Working capital is the difference between current assets and current liabilities, a core measure of the short-term liquidity a company has to fund operations.

What is working capital?

Working capital is the money a company has available to fund its day-to-day operations, measured as current assets minus current liabilities. Current assets are what converts to cash within a year (cash, receivables, inventory); current liabilities are what comes due within a year (payables, short-term debt). Positive working capital means a company can cover its near-term obligations; negative working capital is a liquidity warning.

How to calculate working capital

Working Capital = Current Assets – Current Liabilities

Worked example:

  • Current assets: $4,000,000
  • Current liabilities: $2,500,000
  • Working capital: 4,000,000 – 2,500,000 = $1,500,000

Some teams also track the working capital ratio (current assets divided by current liabilities), which expresses the same relationship as a multiple rather than a dollar amount.

Working capital in Power BI (DAX)

The pattern depends on how your balance sheet accounts are modeled. A common approach references a base measure for each total:

Current Assets      = CALCULATE ( [Account Balance], Accounts[Class] = "Current Asset" )
Current Liabilities = CALCULATE ( [Account Balance], Accounts[Class] = "Current Liability" )
Working Capital     = [Current Assets] - [Current Liabilities]

CALCULATE filters the ledger to the right account class. Replace the table, column, and class names with the ones in your model.

What is a good level of working capital?

Enough to cover obligations with a cushion, without tying up so much cash that it sits idle. A very high balance can mean slow-moving inventory or uncollected receivables rather than strength; a thin or negative balance can signal strain. As with most metrics, the trend and the composition matter more than a single figure.

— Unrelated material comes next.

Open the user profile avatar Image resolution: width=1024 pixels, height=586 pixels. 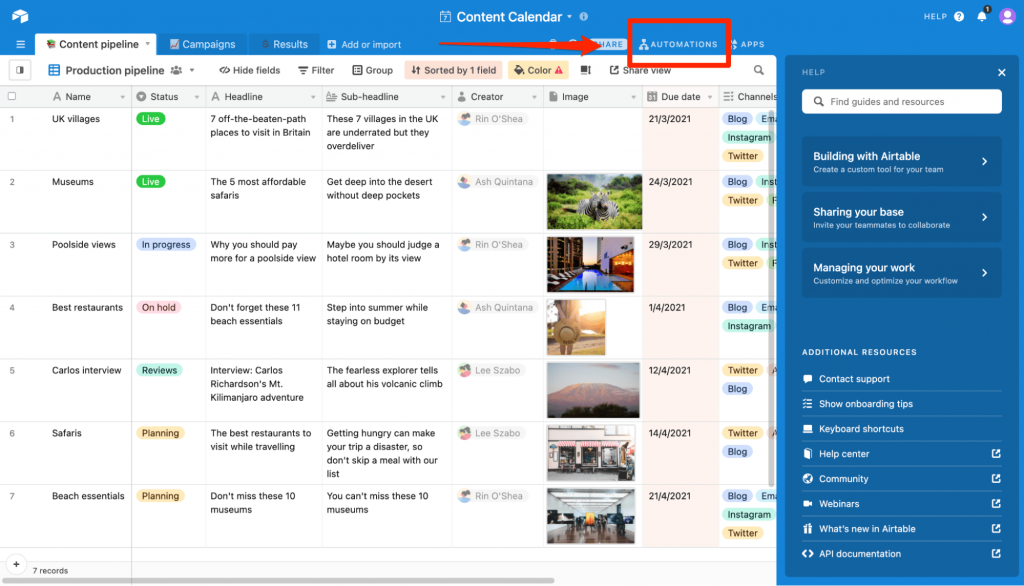tap(1007, 17)
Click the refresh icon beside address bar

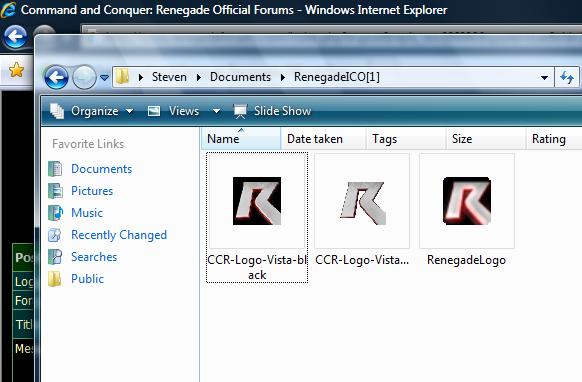pos(567,78)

Working capital vs cash flow

Working capital is a snapshot of liquidity at a point in time. Cash flow is the movement of cash over a period. A company can show healthy working capital on paper while still running short on cash if too much is locked in inventory or receivables. Reading them together gives the real picture.

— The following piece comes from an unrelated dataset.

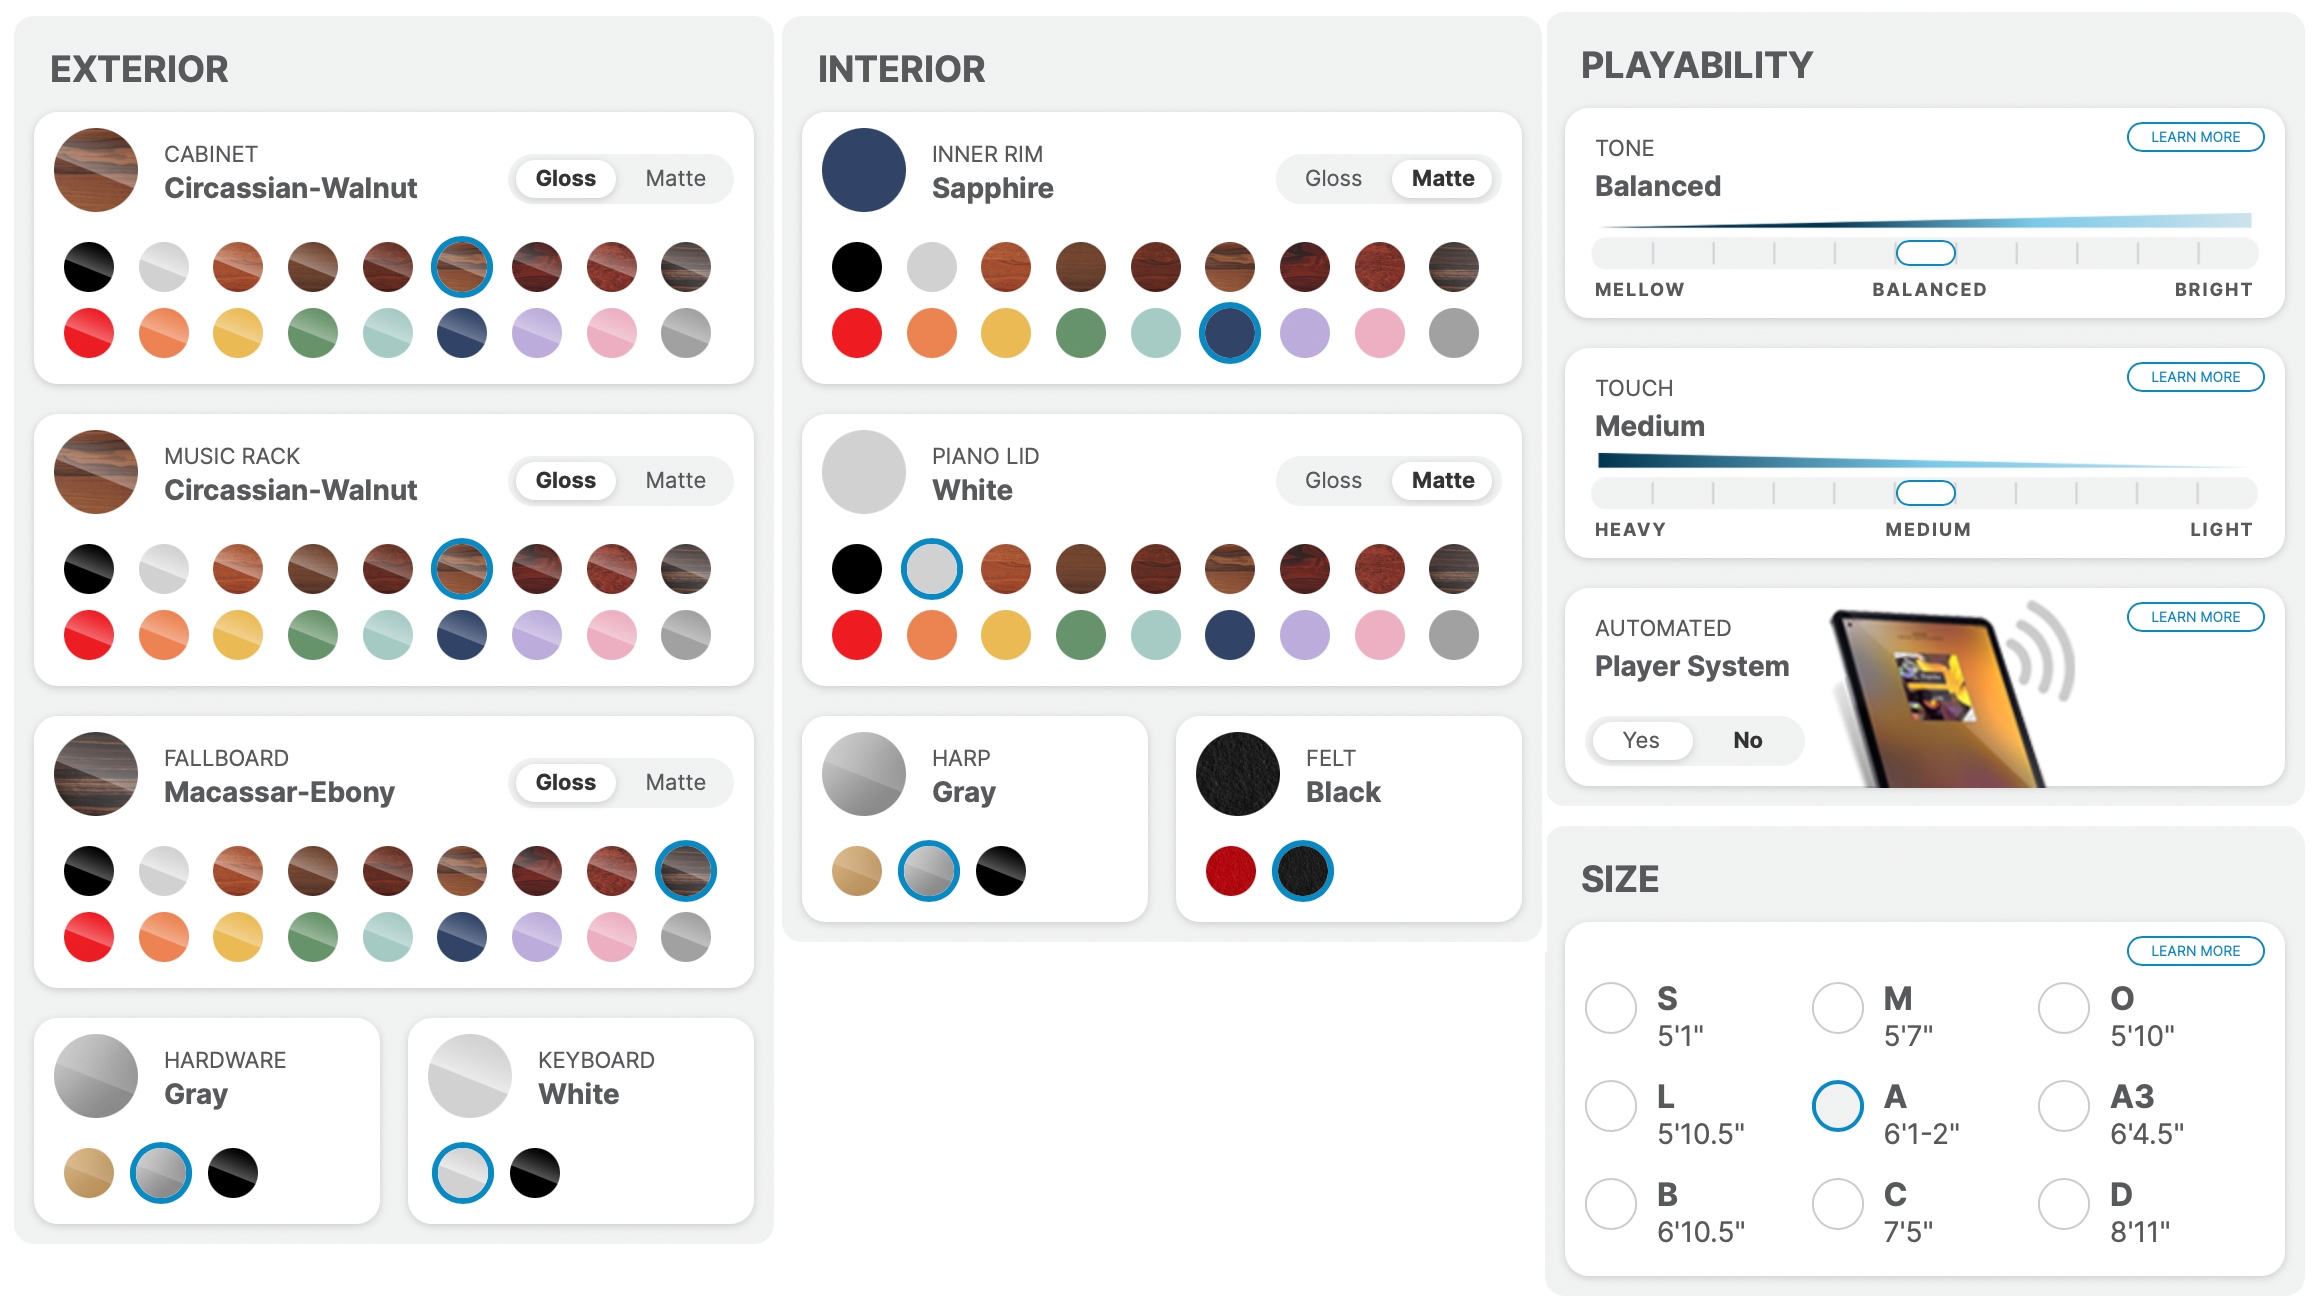Select piano size C 7'5"
Screen dimensions: 2318x1296
coord(1838,1203)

Common working capital reporting pitfalls

The figure drifts when accounts are classified inconsistently as current or long-term, when intercompany balances are not eliminated, or when receivables and payables are pulled at different cut-off dates. Across multiple systems, the same balance can land in different buckets, which changes the result.

Reporting working capital from your ERP data

Working capital draws on receivable, payable, inventory, and cash accounts that often sit in different ERP modules or separate systems. When account classification is not consistent, the number shifts by report. A governed data foundation classifies each account once so working capital reads the same everywhere. QuickLaunch ships pre-built models for JD Edwards, Vista, NetSuite, and OneStream that surface balance sheet figures directly from the ledger.

Frequently Asked Questions

How is working capital calculated?

Subtract current liabilities from current assets. A company with $4M in current assets and $2.5M in current liabilities has $1.5M in working capital.

What is the difference between working capital and the current ratio?

Working capital is a dollar amount (assets minus liabilities); the current ratio is the same relationship as a ratio (assets divided by liabilities).

Is negative working capital always bad?

Not always. Some businesses with fast inventory turnover and favorable payment terms run on negative working capital by design, but for most companies it signals liquidity strain.